[[ Source information, beginning ]]

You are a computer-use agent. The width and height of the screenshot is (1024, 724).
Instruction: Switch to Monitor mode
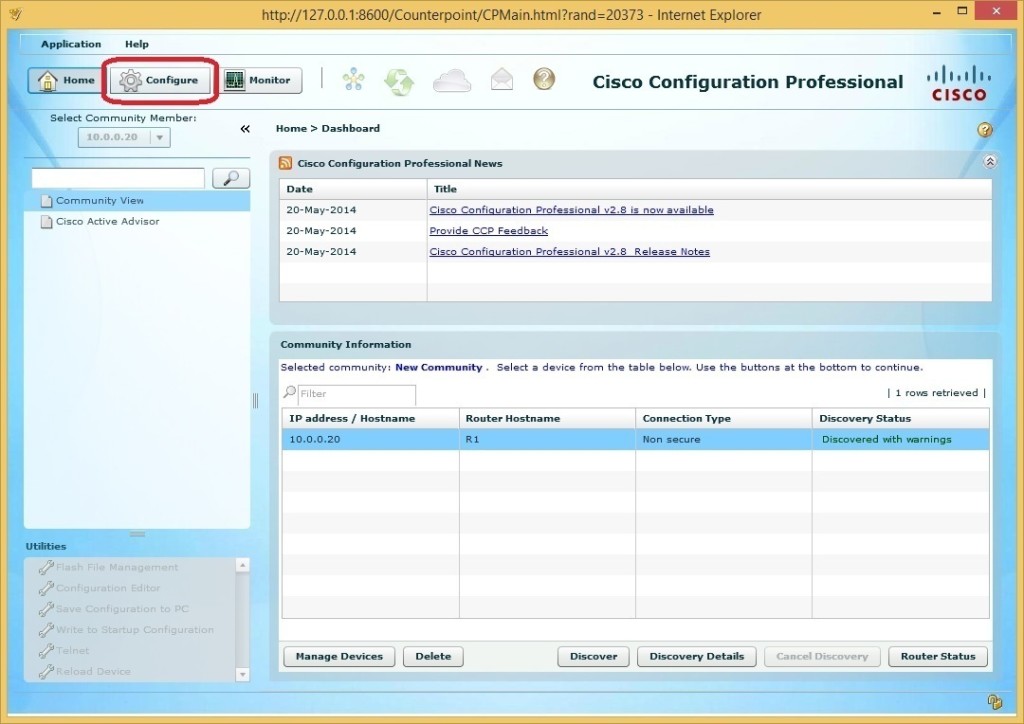pos(260,80)
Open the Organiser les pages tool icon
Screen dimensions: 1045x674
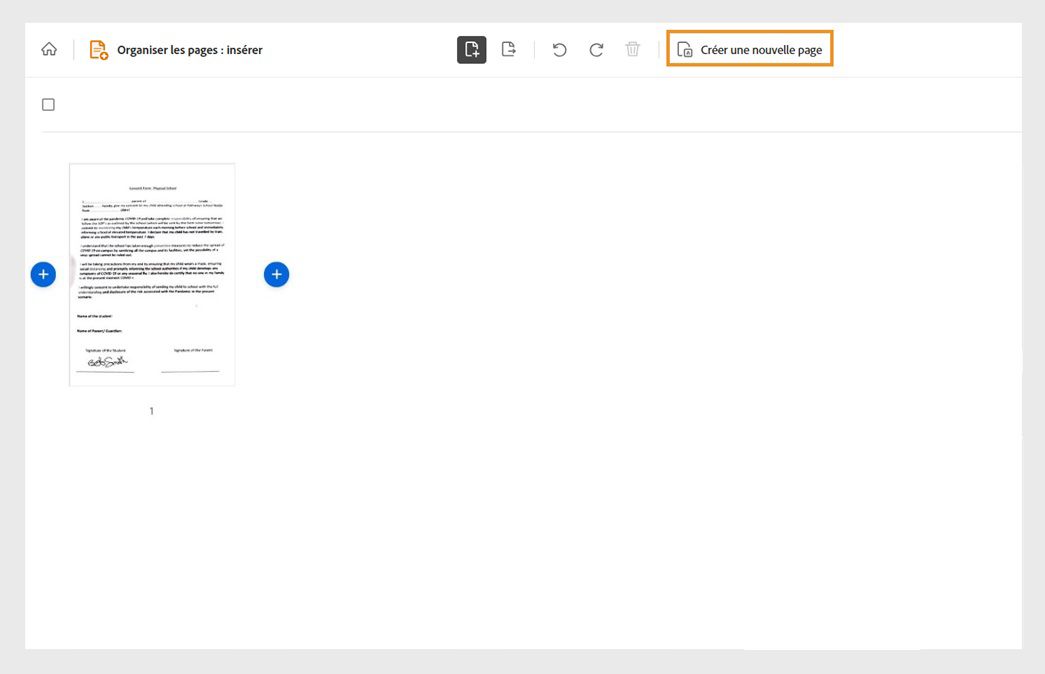coord(96,47)
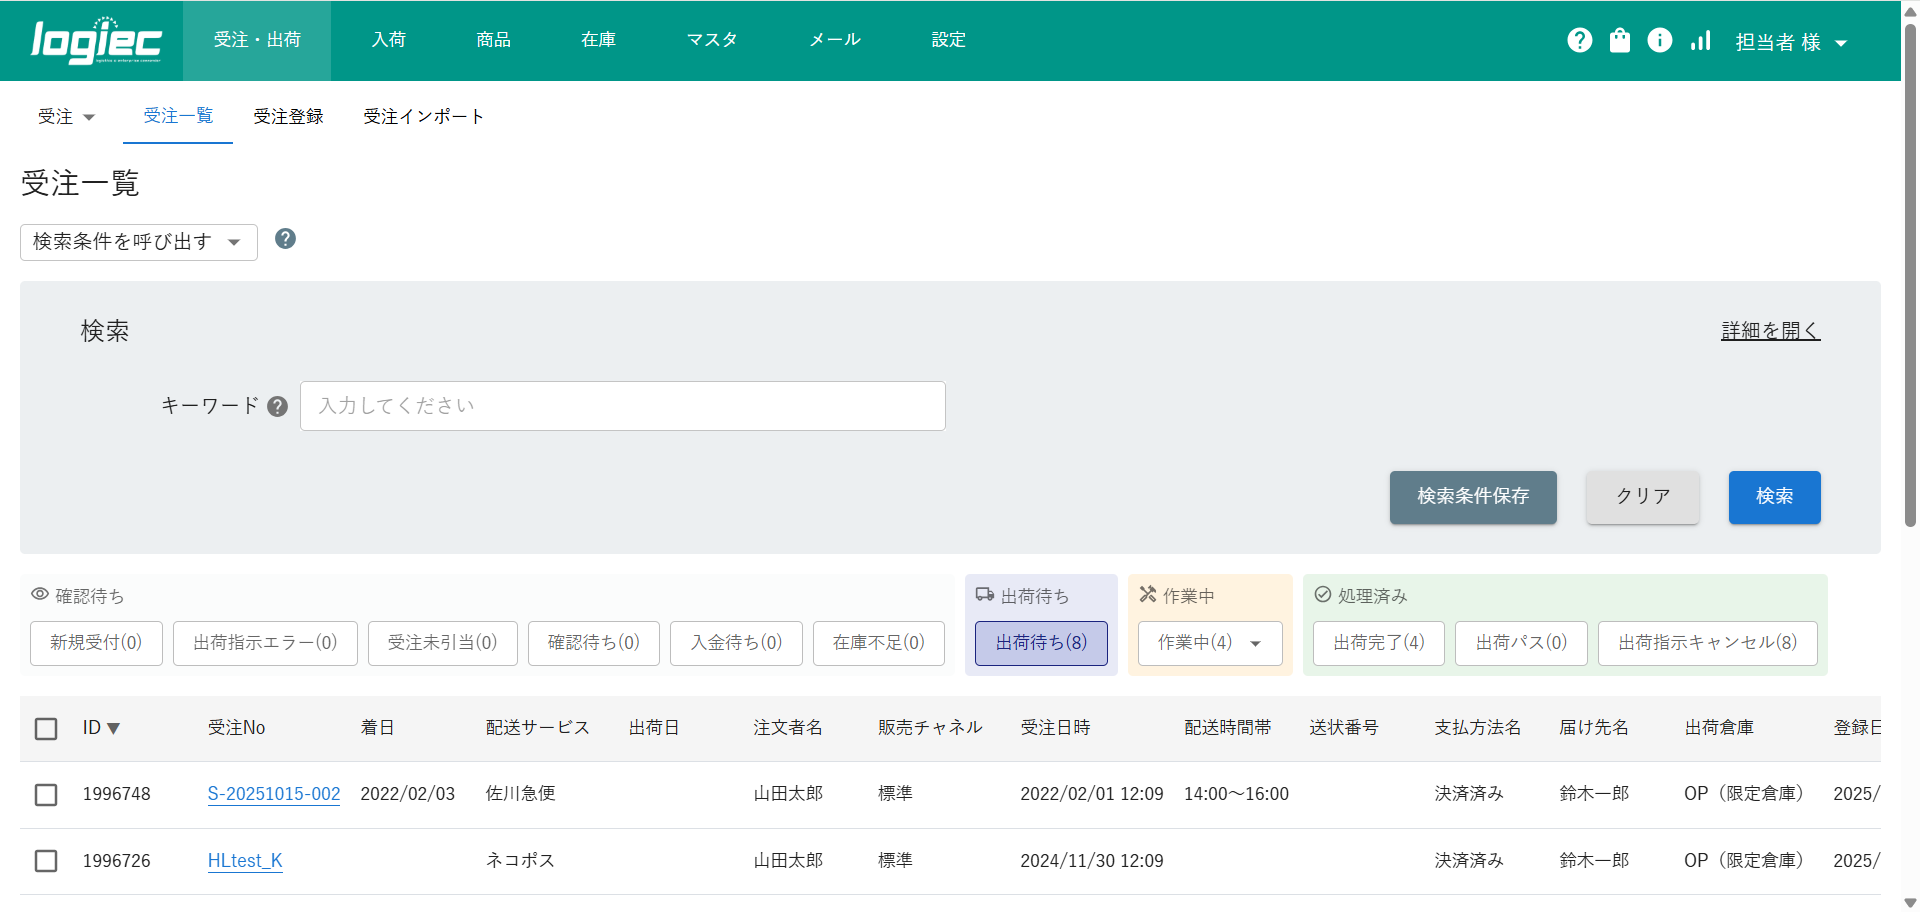Click the bar chart statistics icon
The width and height of the screenshot is (1920, 912).
pyautogui.click(x=1700, y=40)
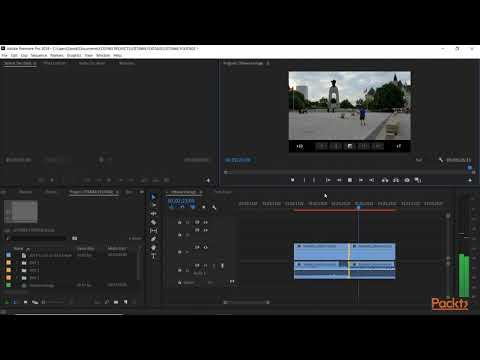Toggle timeline snapping magnet icon
Image resolution: width=480 pixels, height=360 pixels.
[x=182, y=207]
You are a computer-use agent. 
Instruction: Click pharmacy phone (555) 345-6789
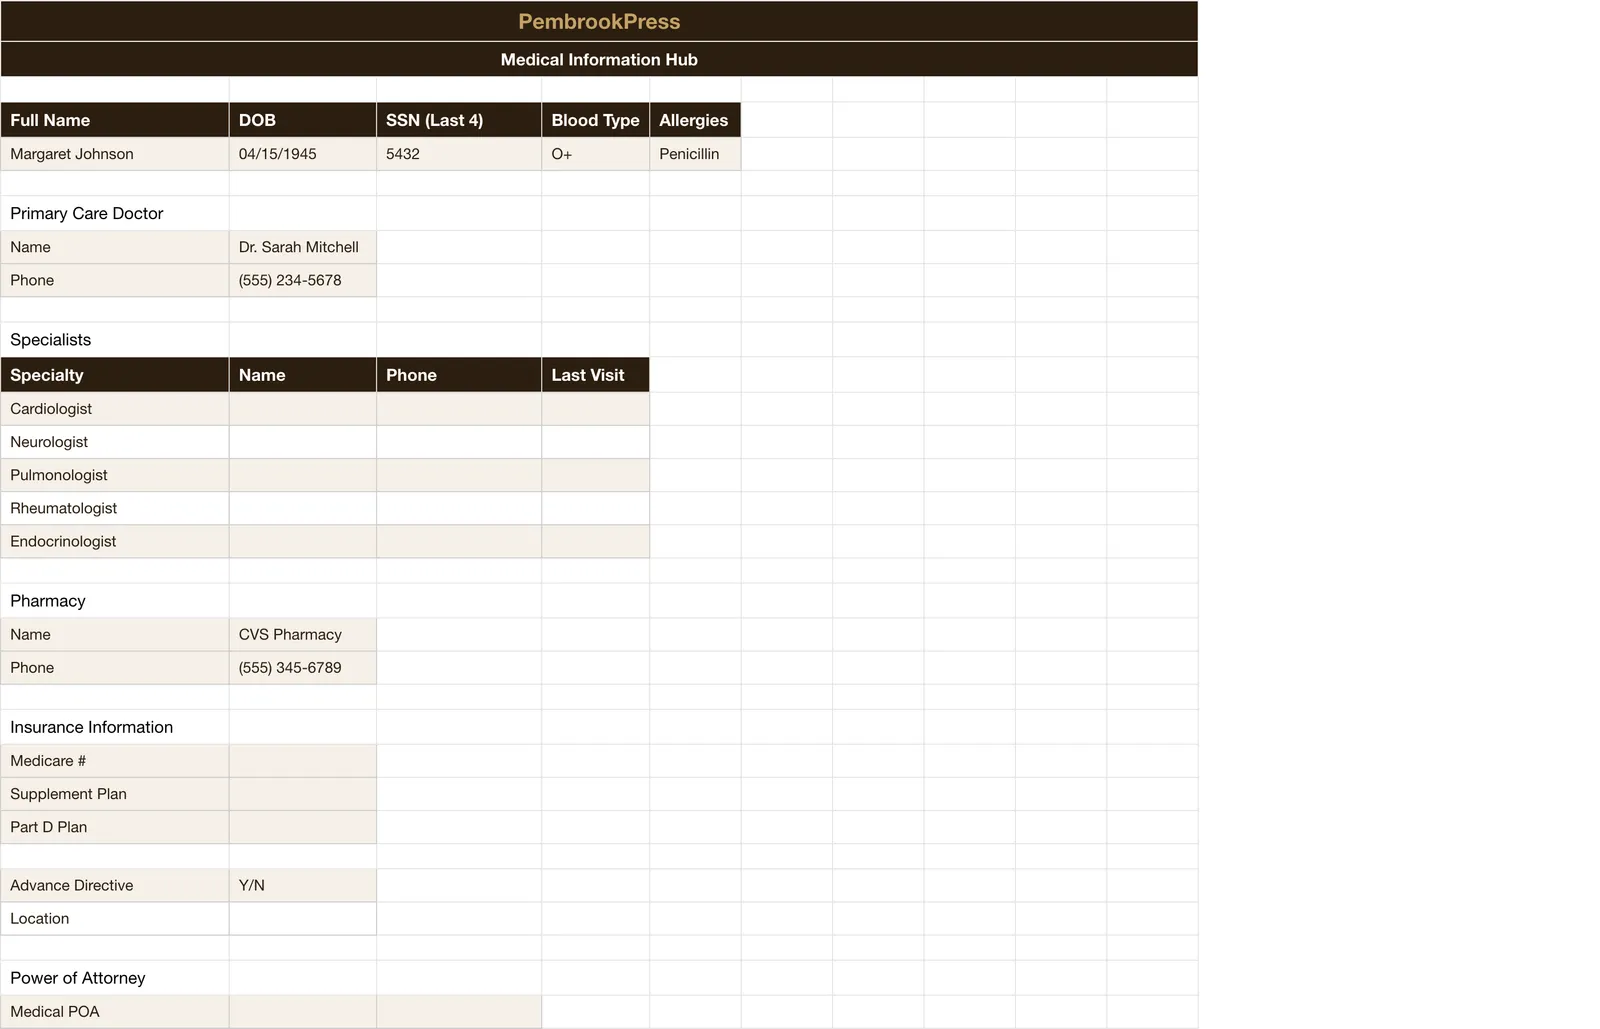coord(303,667)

[[ Source information, end ]]

- [Problem description] Go over the listing above and copy out each line that includes "computer".

- [Result of this exercise]
You are a computer-use agent. The width and height of the screenshot is (1024, 724).
You are a computer-use agent. 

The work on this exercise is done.